● **Requirement**
Could you reproduce, from the records below, everything from the line with "Task: Select the Gas section heading" down to the line with "Task: Expand the", keeping both of those lines and changing nothing?

● **Supplied entries**

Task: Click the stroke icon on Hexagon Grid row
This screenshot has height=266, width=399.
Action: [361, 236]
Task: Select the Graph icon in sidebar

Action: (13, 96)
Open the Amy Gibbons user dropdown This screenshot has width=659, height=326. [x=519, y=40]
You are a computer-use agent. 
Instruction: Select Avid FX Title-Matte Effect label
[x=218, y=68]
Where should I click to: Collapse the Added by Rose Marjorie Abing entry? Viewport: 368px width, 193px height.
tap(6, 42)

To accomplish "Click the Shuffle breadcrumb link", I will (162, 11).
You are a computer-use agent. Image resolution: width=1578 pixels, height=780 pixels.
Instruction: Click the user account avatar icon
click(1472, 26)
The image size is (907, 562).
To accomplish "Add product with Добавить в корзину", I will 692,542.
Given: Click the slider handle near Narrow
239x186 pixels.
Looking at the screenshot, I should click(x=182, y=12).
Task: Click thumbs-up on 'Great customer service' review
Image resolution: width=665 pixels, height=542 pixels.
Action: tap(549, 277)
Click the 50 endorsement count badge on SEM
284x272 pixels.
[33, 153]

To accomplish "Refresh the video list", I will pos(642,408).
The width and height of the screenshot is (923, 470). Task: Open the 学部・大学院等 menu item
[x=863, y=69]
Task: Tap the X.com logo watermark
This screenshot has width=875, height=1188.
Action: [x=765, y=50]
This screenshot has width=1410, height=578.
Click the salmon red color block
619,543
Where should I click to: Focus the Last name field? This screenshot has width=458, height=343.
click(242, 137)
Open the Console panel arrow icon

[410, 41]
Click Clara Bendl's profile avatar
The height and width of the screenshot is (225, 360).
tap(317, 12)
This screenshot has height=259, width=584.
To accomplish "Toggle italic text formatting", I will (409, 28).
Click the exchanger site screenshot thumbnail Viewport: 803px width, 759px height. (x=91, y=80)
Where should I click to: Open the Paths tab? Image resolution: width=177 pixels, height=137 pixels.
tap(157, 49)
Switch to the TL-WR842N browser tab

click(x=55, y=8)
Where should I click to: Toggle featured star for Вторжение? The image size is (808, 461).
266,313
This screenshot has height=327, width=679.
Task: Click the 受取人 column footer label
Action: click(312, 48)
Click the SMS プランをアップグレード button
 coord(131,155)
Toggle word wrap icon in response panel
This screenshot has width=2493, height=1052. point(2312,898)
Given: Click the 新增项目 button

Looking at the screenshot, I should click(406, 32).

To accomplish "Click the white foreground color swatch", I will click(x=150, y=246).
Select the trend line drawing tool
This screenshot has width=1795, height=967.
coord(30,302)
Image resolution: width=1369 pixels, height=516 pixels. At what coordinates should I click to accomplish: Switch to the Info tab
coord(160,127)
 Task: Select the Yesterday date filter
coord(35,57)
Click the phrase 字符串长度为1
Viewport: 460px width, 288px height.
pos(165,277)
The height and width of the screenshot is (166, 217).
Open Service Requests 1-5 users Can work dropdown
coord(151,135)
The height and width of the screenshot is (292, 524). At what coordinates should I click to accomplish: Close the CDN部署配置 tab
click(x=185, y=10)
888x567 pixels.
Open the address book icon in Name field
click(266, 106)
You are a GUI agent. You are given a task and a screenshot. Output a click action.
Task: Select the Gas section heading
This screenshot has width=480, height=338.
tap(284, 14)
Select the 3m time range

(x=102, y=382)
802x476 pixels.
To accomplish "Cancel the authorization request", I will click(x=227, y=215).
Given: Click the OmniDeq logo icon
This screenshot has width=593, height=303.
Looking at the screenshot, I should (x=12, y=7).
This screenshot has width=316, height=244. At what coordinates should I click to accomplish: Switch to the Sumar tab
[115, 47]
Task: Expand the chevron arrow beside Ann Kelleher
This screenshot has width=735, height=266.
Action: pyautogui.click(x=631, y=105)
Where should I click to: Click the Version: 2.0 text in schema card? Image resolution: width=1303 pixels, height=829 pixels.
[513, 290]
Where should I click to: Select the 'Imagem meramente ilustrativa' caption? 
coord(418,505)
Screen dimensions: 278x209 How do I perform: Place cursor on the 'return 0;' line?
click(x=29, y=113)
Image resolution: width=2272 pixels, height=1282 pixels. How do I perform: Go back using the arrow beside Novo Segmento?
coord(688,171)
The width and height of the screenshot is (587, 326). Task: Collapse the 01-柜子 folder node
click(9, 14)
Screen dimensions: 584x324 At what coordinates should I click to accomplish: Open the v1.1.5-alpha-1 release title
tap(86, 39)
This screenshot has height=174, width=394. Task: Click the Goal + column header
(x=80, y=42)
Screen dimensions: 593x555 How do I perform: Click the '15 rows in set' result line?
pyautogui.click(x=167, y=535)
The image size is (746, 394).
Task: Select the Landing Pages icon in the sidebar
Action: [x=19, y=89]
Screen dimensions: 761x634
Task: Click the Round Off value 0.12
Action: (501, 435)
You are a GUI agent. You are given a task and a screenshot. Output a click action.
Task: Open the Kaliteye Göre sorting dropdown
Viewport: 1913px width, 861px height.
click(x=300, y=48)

● **Answer for this exercise**
Task: Select the Gas section heading
This screenshot has width=480, height=338.
tap(284, 14)
Select the 3m time range

(x=102, y=382)
802x476 pixels.
To accomplish "Cancel the authorization request", I will click(x=227, y=215).
Given: Click the OmniDeq logo icon
This screenshot has width=593, height=303.
Looking at the screenshot, I should (x=12, y=7).
This screenshot has width=316, height=244. At what coordinates should I click to accomplish: Switch to the Sumar tab
[115, 47]
Task: Expand the chevron arrow beside Ann Kelleher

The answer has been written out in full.